并且代码可以正常工作-至少在运行macOS High Sierra 10.13.3的Mac上使用PhantomJS 2.1.1。

初步分析

您没有在子级中关闭足够的文件描述符。

经验法则 ：如果将管道的一端dup2()为标准输入或标准输出，请尽快关闭pipe()返回的两个原始文件描述符。 特别是，在使用任何exec*()系列函数之前，应关闭它们。
如果您使用带有F_DUPFD dup()或fcntl()复制描述符，则该规则也适用

显示的子代码为：

} else {
    close(to_ext_program_pipe[1]);
    close(to_my_program_pipe[0]);

    dup2(to_ext_program_pipe[0],0);
    dup2(to_my_program_pipe[1],1);

    if(execlp("ext_program", "ext_program", "/dev/stdin" , NULL) == -1) {
        fprintf(stderr,"execlp Error!");
        exit(1);
    }
    close(to_ext_program_pipe[0]);
    close(to_my_program_pipe[1]);
}

最后两个close()语句从不执行； 它们需要出现在execlp()之前。

您需要的是：

} else {
    dup2(to_ext_program_pipe[0], 0);
    dup2(to_my_program_pipe[1], 1);
    close(to_ext_program_pipe[0]);
    close(to_ext_program_pipe[1]);
    close(to_my_program_pipe[0]);
    close(to_my_program_pipe[1]);

    execlp("ext_program", "ext_program", "/dev/stdin" , NULL);
    fprintf(stderr, "execlp Error!\n");
    exit(1);
}

您可以对它进行重新排序以分割close()调用，但是最好如图所示重新组合它们。

请注意，无需测试execlp()是否失败。 如果返回，则失败。 如果成功，则不会返回。

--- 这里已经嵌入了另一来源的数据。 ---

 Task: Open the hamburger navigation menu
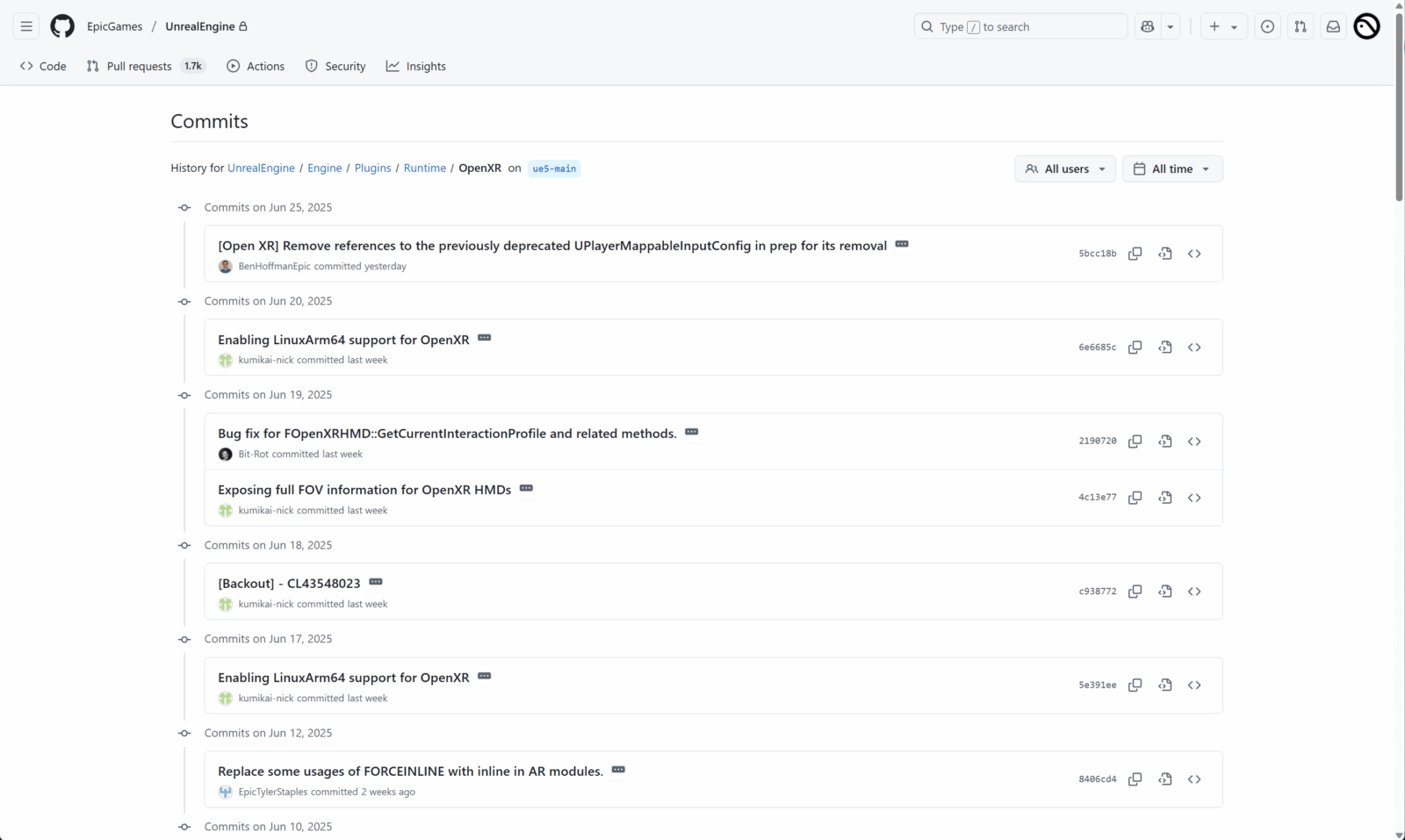(x=26, y=26)
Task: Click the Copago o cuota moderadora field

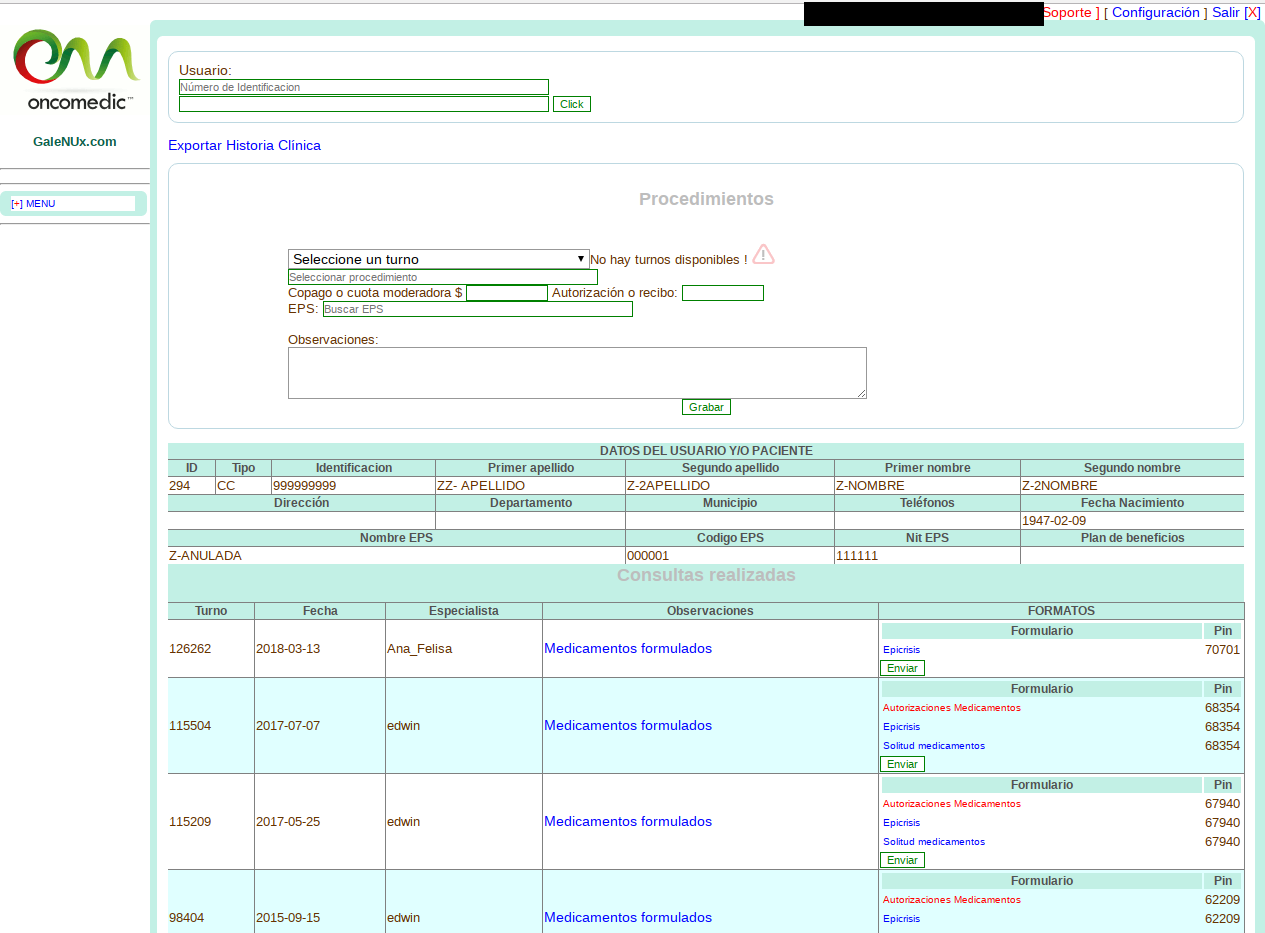Action: click(x=506, y=293)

可能还有另一个问题。 父进程等待子进程退出，然后再从子进程读取任何内容。 但是，如果子进程尝试写入的数据超出管道容量，则进程将挂起，等待某个进程（必须是父进程）读取管道。 因为他们俩都在等待对方做某事，然后再做对方在等待的事情，所以这是（或者至少可能是）僵局。

您还应该修改父进程以在等待之前进行阅读。

if (pid) {
    close(to_my_program_pipe[1]);
    close(to_ext_program_pipe[0]);
    char string_to_write[] = "this is the string to write";

    write(to_ext_program_pipe[1], string_to_write, strlen(string_to_write) + 1);
    close(to_ext_program_pipe[1]);

    char *string_to_read;
    char ch[1];
    size_t len = 0;
    string_to_read = malloc(sizeof(char));
    if(!string_to_read) {
        fprintf(stderr, "%s\n", "Error while allocating memory");
        exit(1);
    }
    while (read(to_my_program_pipe[0], ch, 1) == 1) {
        string_to_read[len] = ch[0];
        len++;
        string_to_read = realloc(string_to_read, len*sizeof(char));
        if (!string_to_read) {
            fprintf(stderr, "%s\n", "Error while allocating memory\n");
            exit(1);
        }
        string_to_read[len] = '\0';
    }
    close(to_my_program_pipe[0]);
    printf("Output: %s\n", string_to_read);
    free(string_to_read);

    wait(&rv);
    if (rv != 0) {
        fprintf(stderr, "%s %d\n", "phantomjs exit status ", rv);
        exit(1);
    }
} …

我还要重写代码以大块读取（1024字节或更多）。 只是不要复制比读取返回更多的数据，仅此而已。 反复使用realloc()向缓冲区分配一个以上的字节最终极其缓慢。 如果只有几个字节的数据没关系； 是否有千字节或更多的数据需要处理。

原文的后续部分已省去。